> _Activity_: Output word for word the lines from the one with "Task: Click the" to the final line of the data, both ends included, but skip the pictures.

> _Dataset records_:
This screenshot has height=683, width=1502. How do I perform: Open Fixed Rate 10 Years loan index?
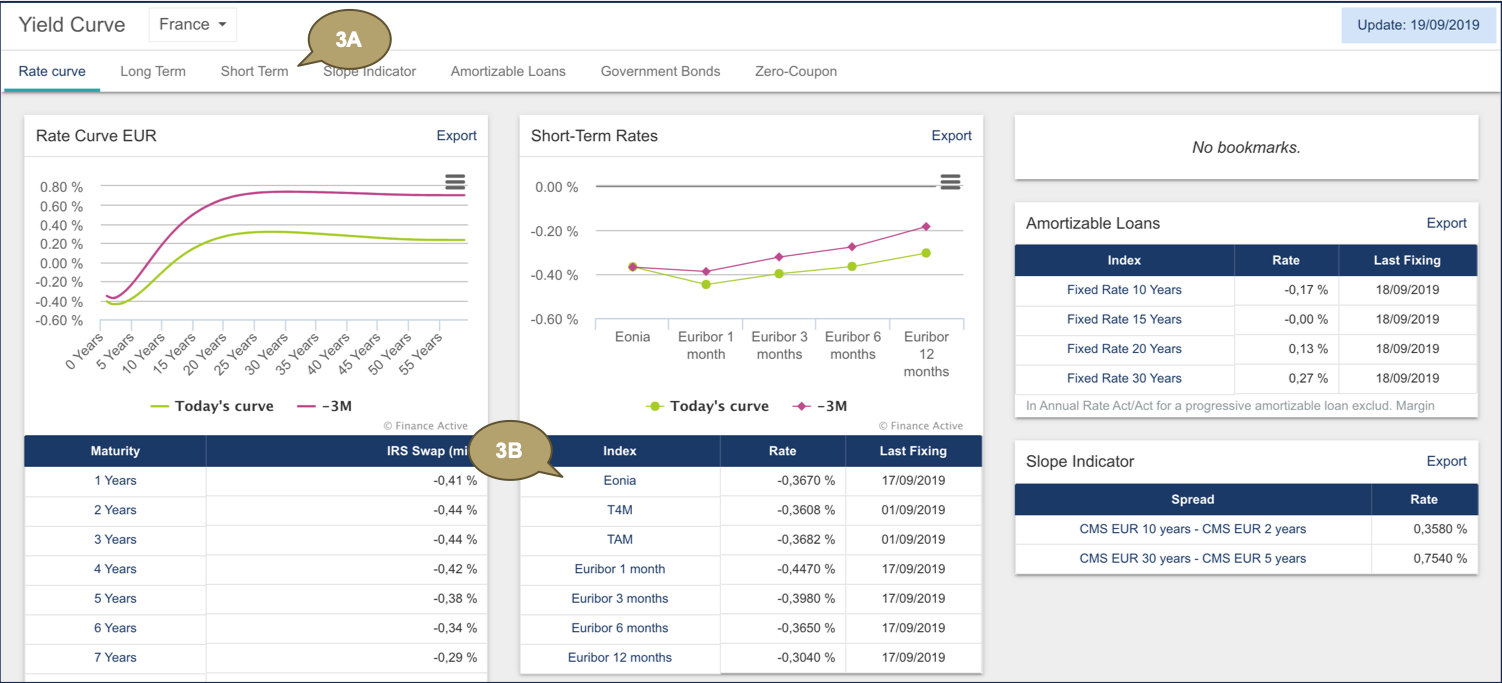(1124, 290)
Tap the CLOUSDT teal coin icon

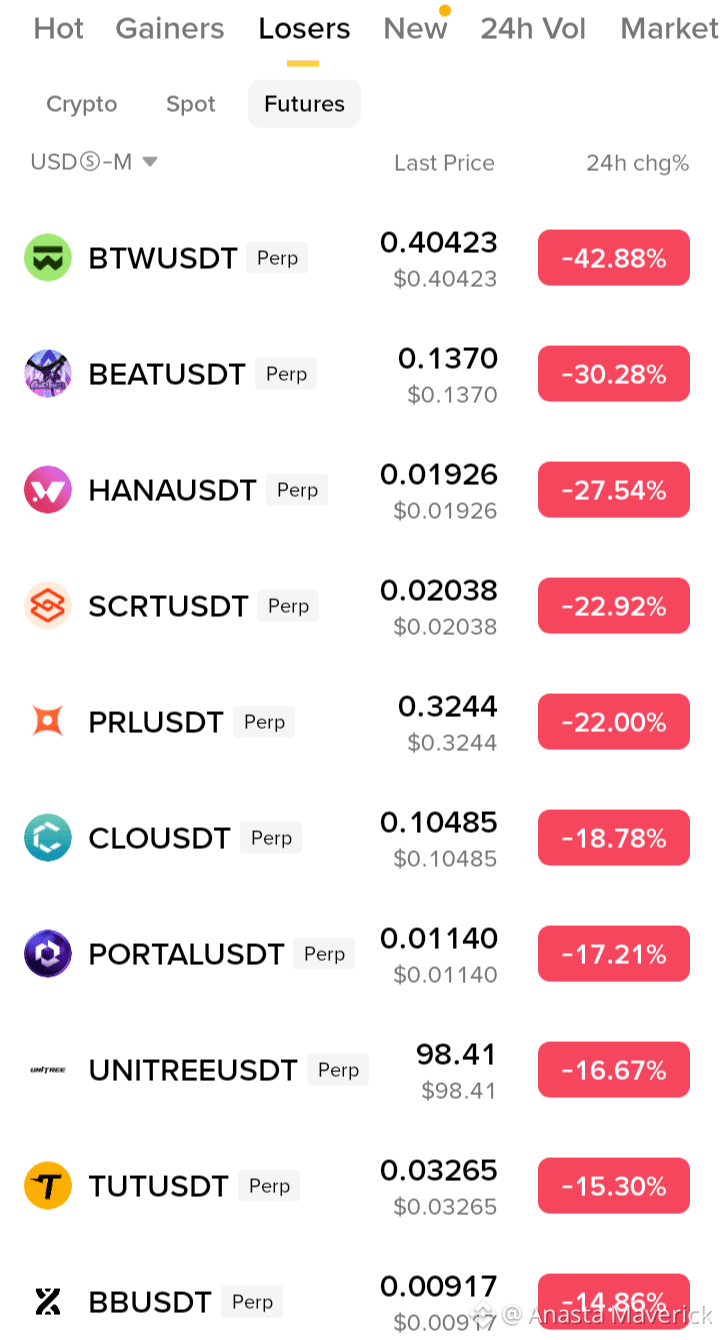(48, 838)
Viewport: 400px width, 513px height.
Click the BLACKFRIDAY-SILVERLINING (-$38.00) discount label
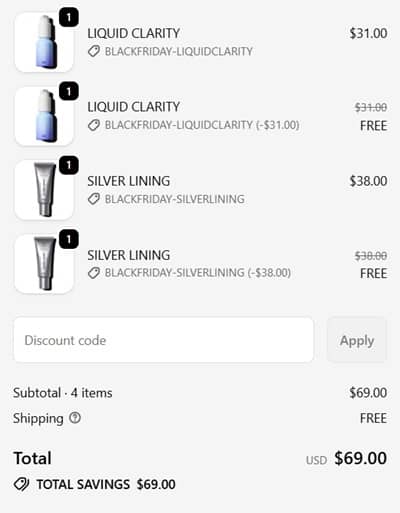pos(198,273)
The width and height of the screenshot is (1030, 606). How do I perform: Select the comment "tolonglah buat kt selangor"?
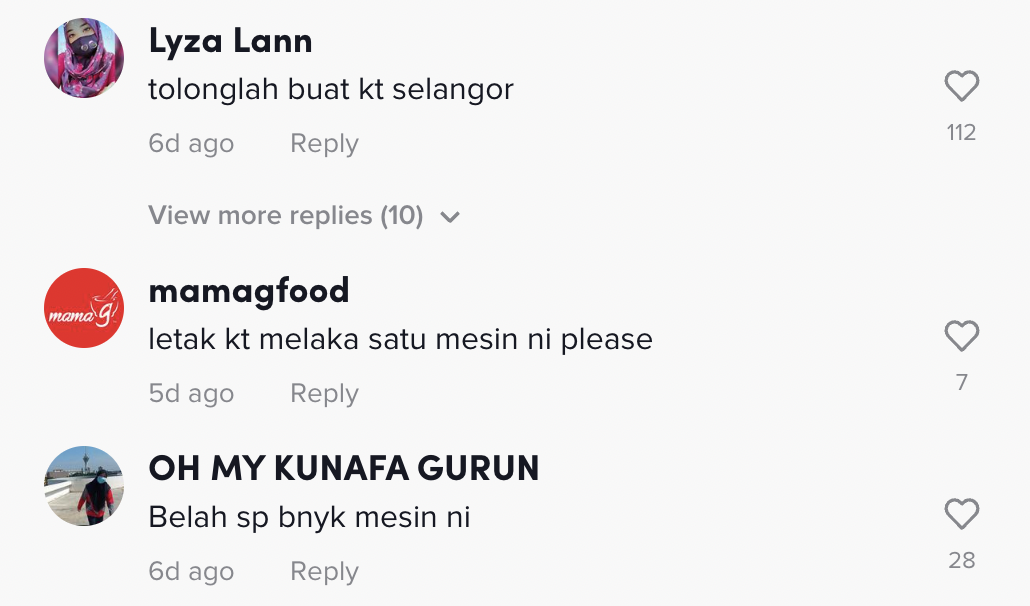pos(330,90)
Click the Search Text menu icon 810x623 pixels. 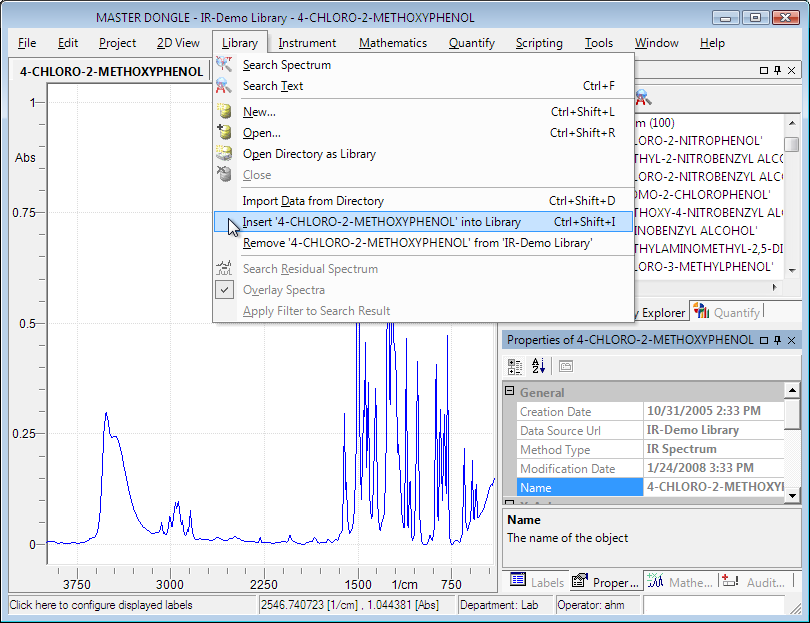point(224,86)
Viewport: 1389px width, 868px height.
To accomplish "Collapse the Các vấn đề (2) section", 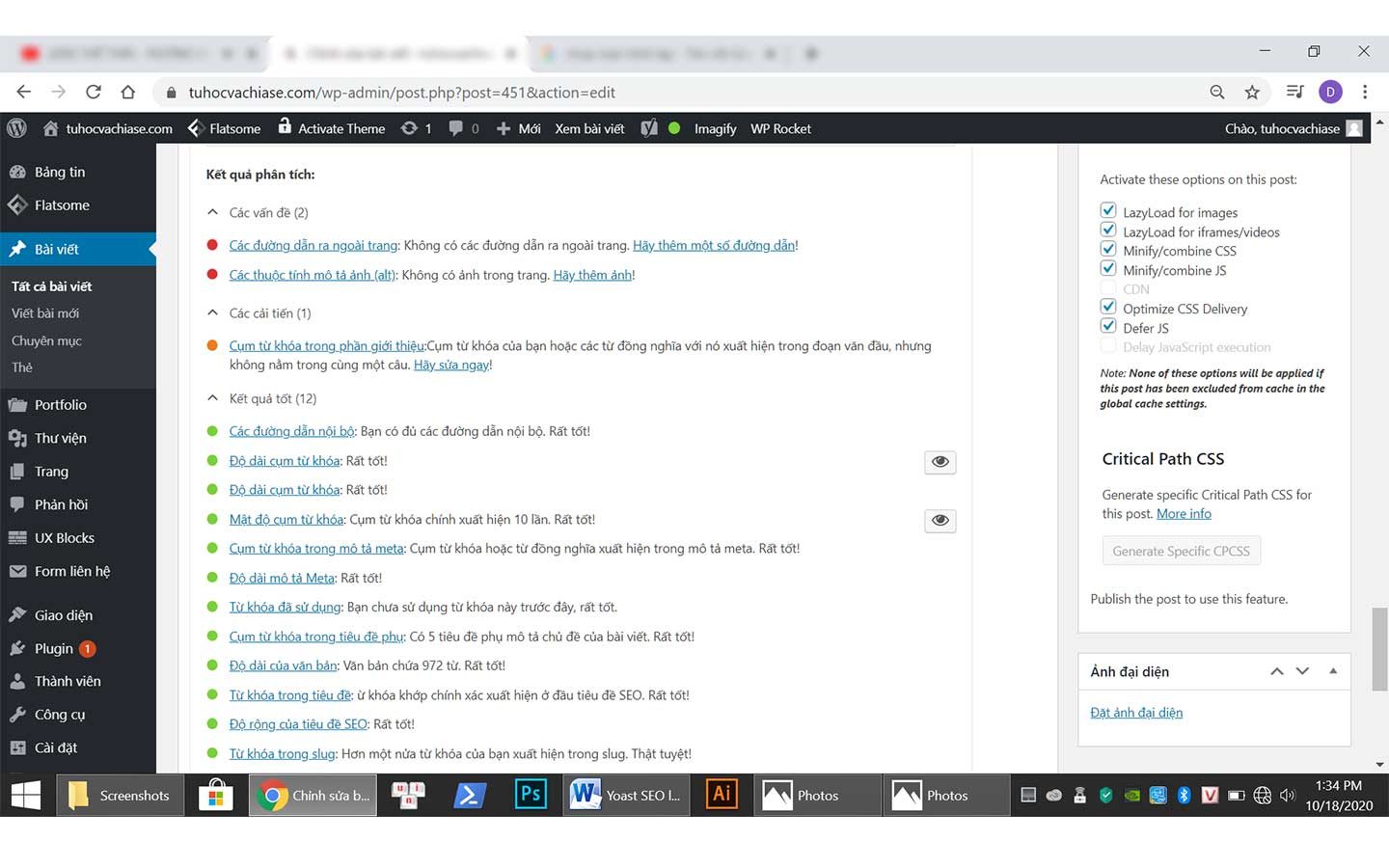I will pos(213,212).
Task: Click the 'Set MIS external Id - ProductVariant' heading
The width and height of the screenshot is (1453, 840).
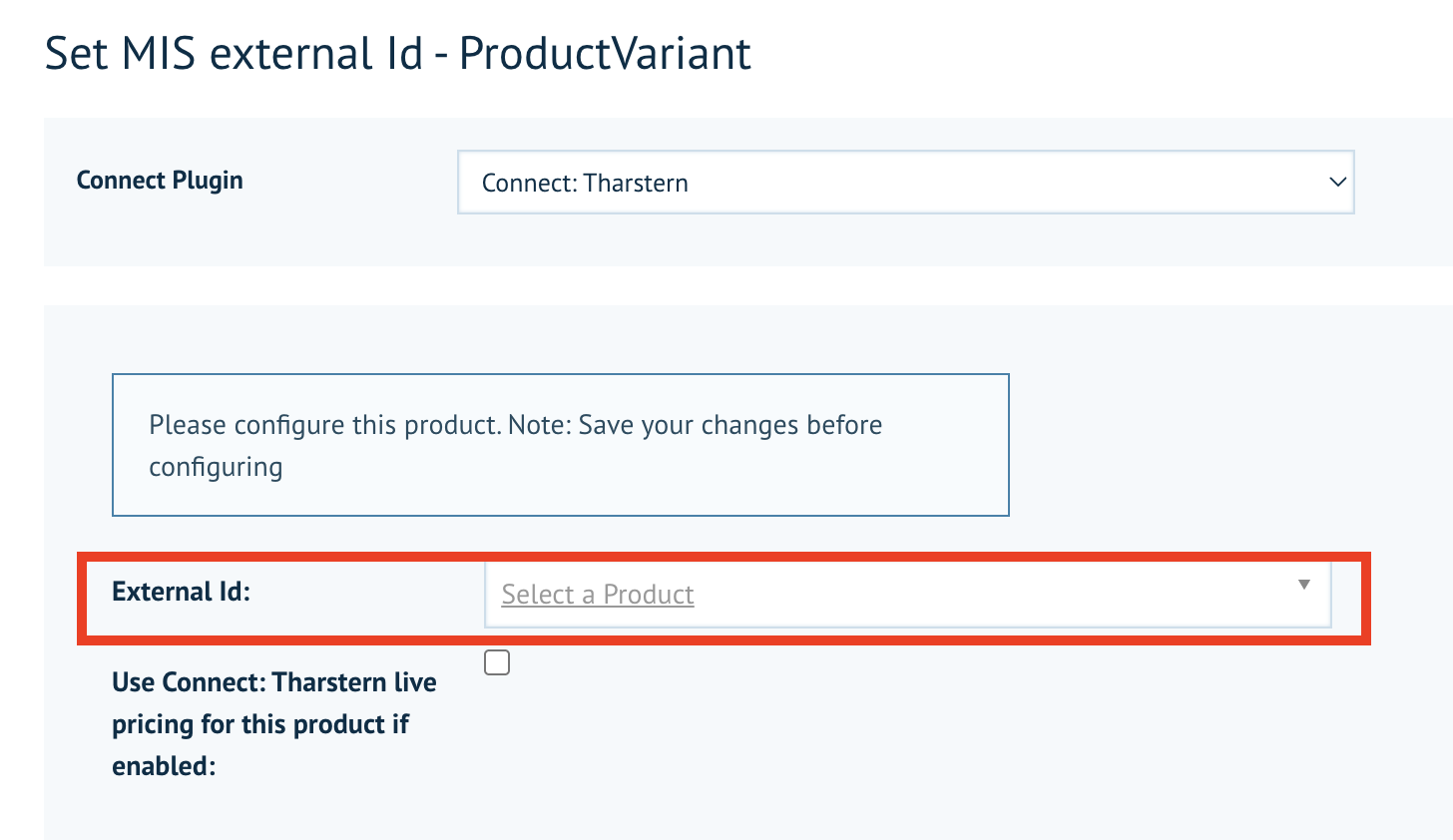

> _Solution to the problem_:
Task: Click the 'Set MIS external Id - ProductVariant' heading
The width and height of the screenshot is (1453, 840).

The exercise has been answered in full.